■ WORK REQUIRED:
When you reach the line containing "This screenshot has width=1911, height=863.", begin reproducing the material exactly, stop after the line containing "1510x984 pixels.", and leave out any pictures along the way.

■ DATA LISTING:

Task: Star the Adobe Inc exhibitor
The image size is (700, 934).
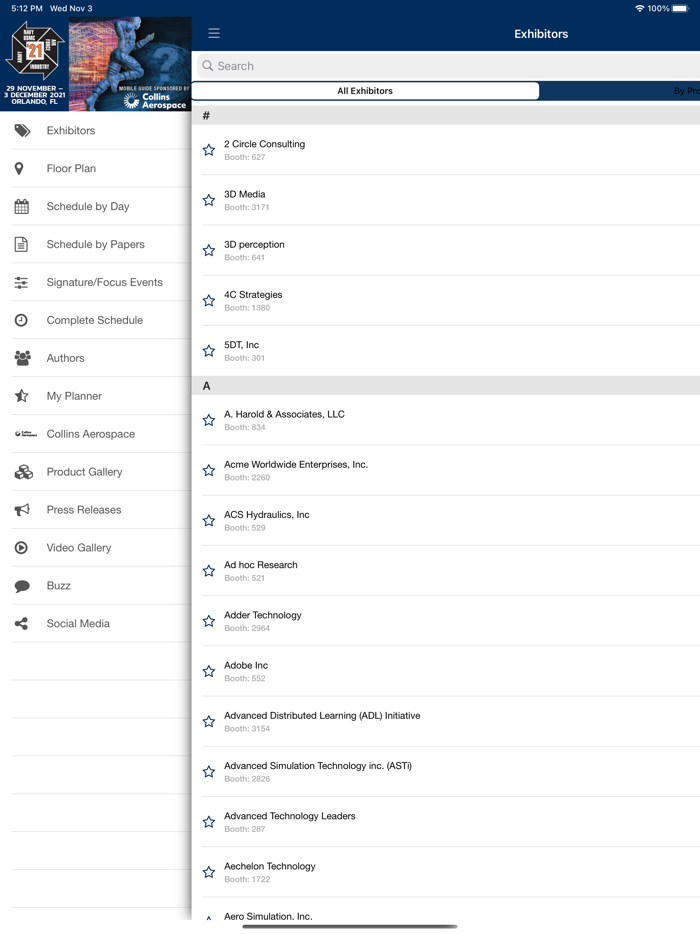Action: tap(209, 671)
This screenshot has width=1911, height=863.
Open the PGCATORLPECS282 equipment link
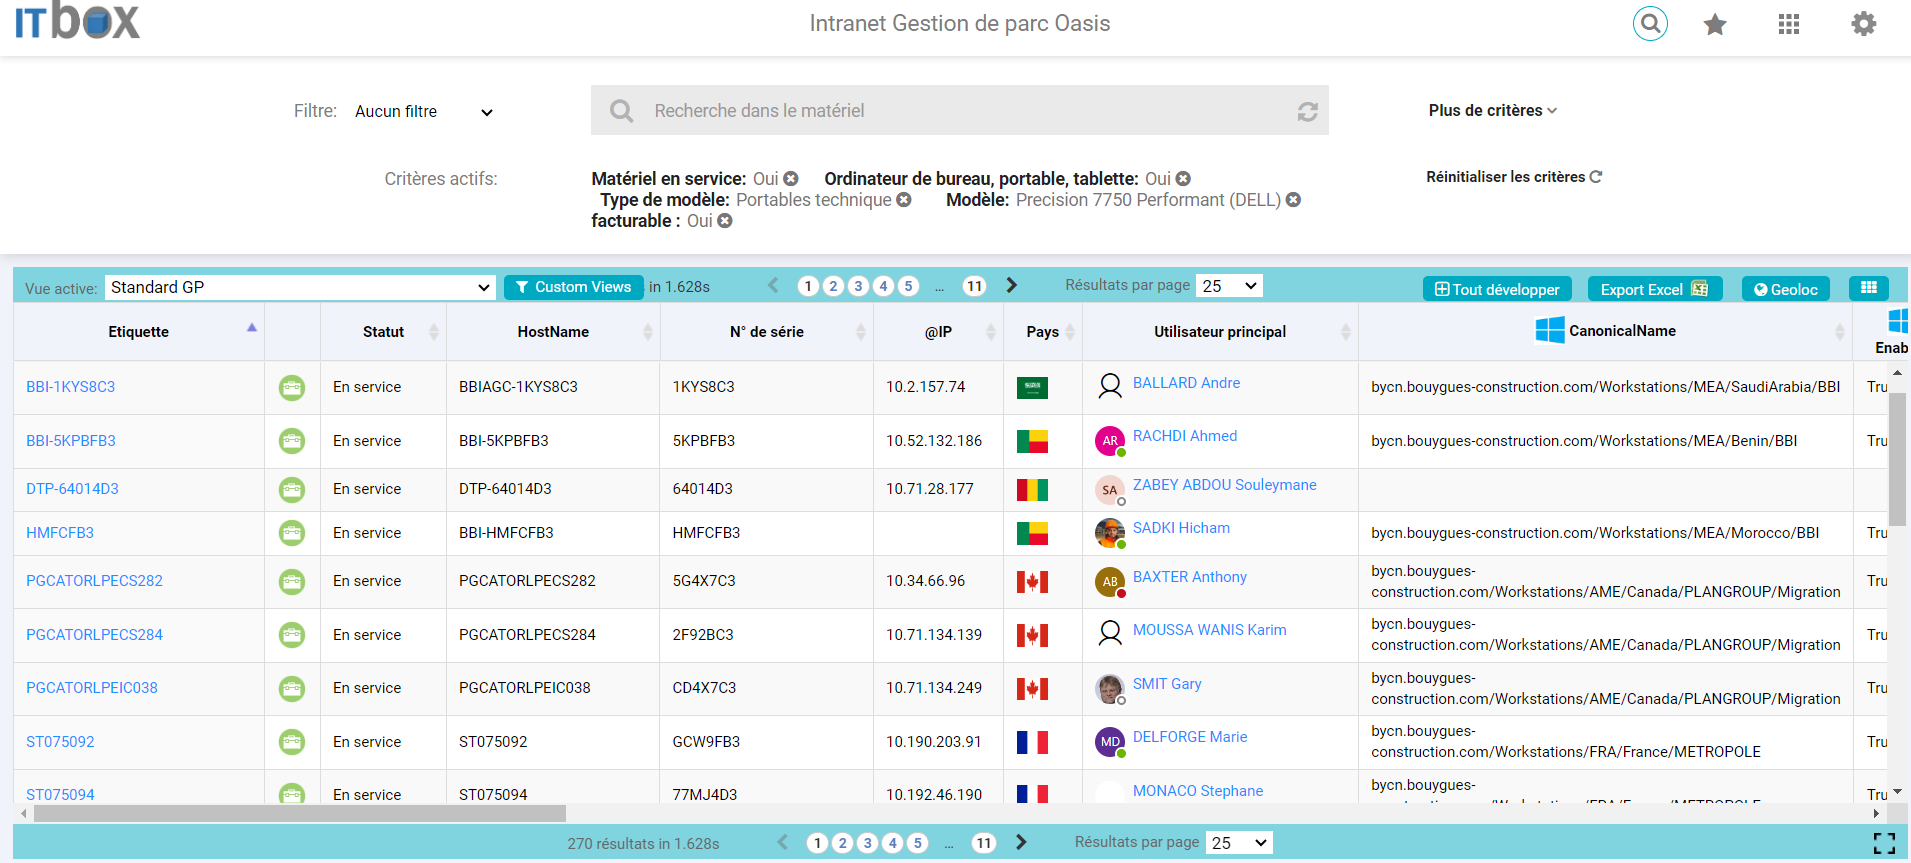(94, 581)
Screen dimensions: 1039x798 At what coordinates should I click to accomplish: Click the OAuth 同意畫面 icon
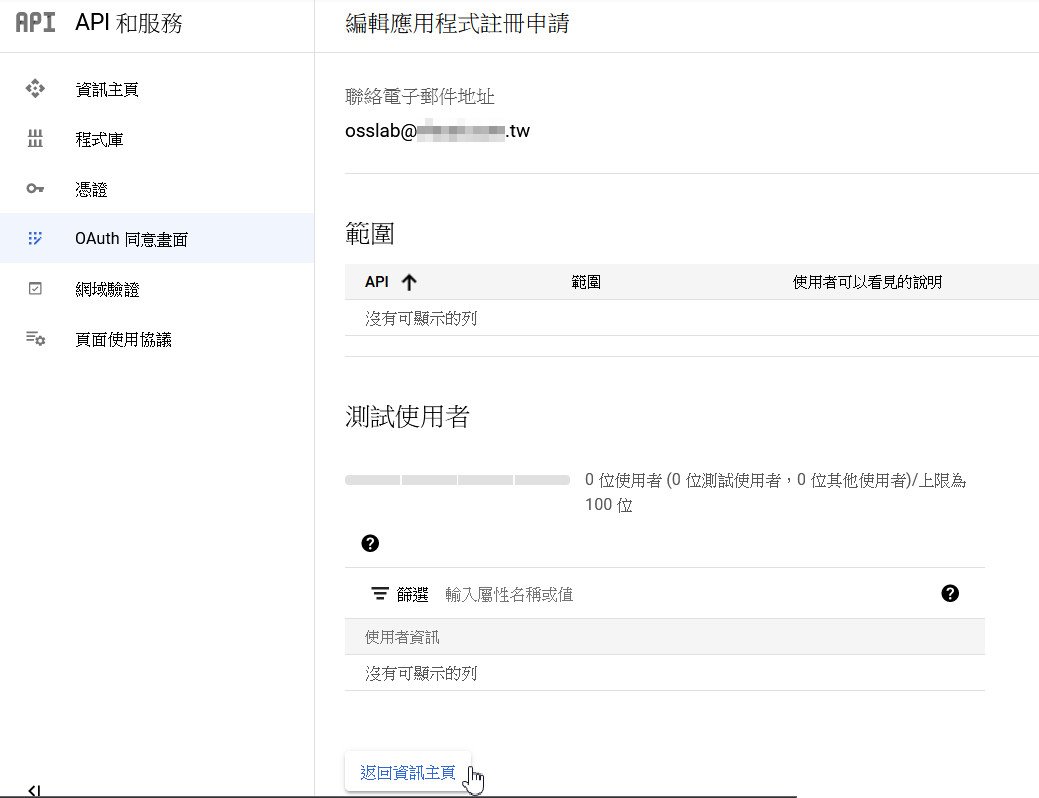35,239
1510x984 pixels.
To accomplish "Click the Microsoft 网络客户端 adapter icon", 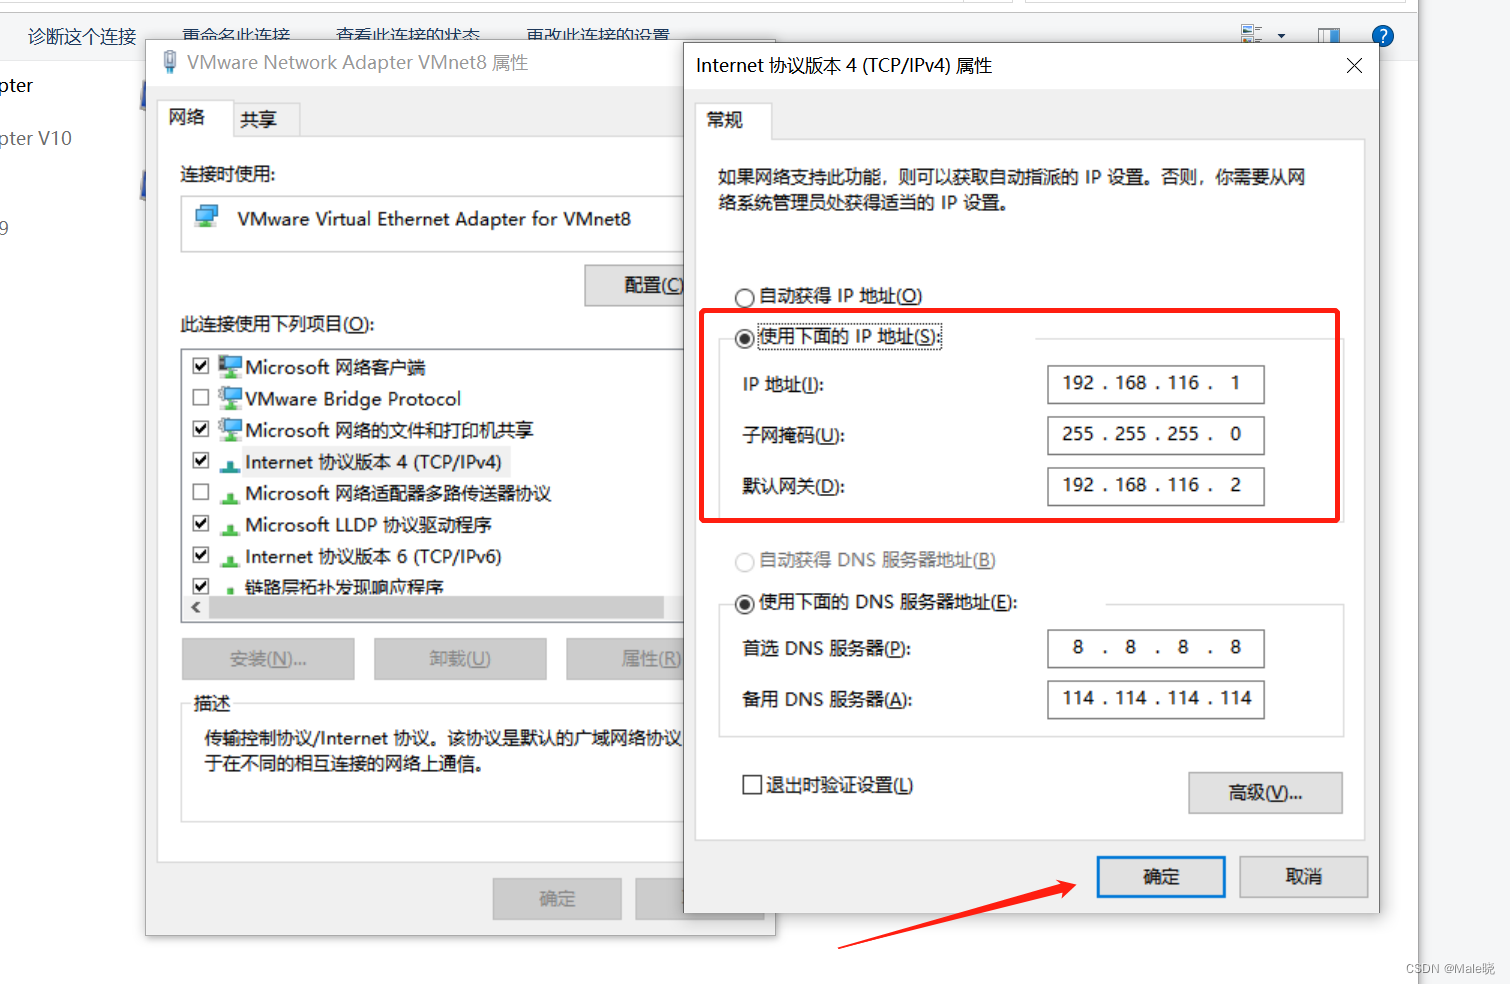I will point(229,365).
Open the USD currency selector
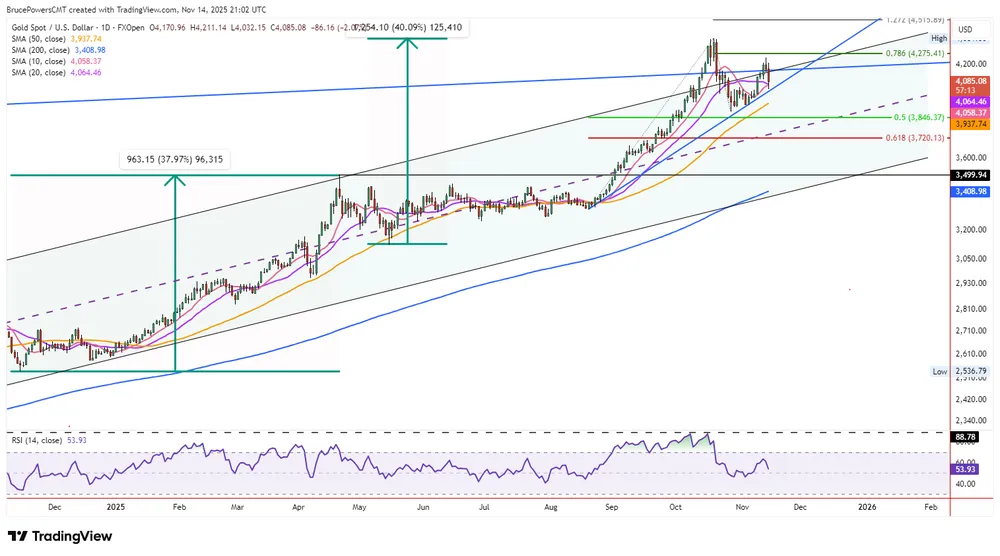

■ WRITTEN SOLUTION:
This screenshot has width=1911, height=863.
Open the PGCATORLPECS282 equipment link
(94, 581)
Screen dimensions: 1039x798 At what coordinates should I click to accomplish: Click the OAuth 同意畫面 icon
35,239
1510x984 pixels.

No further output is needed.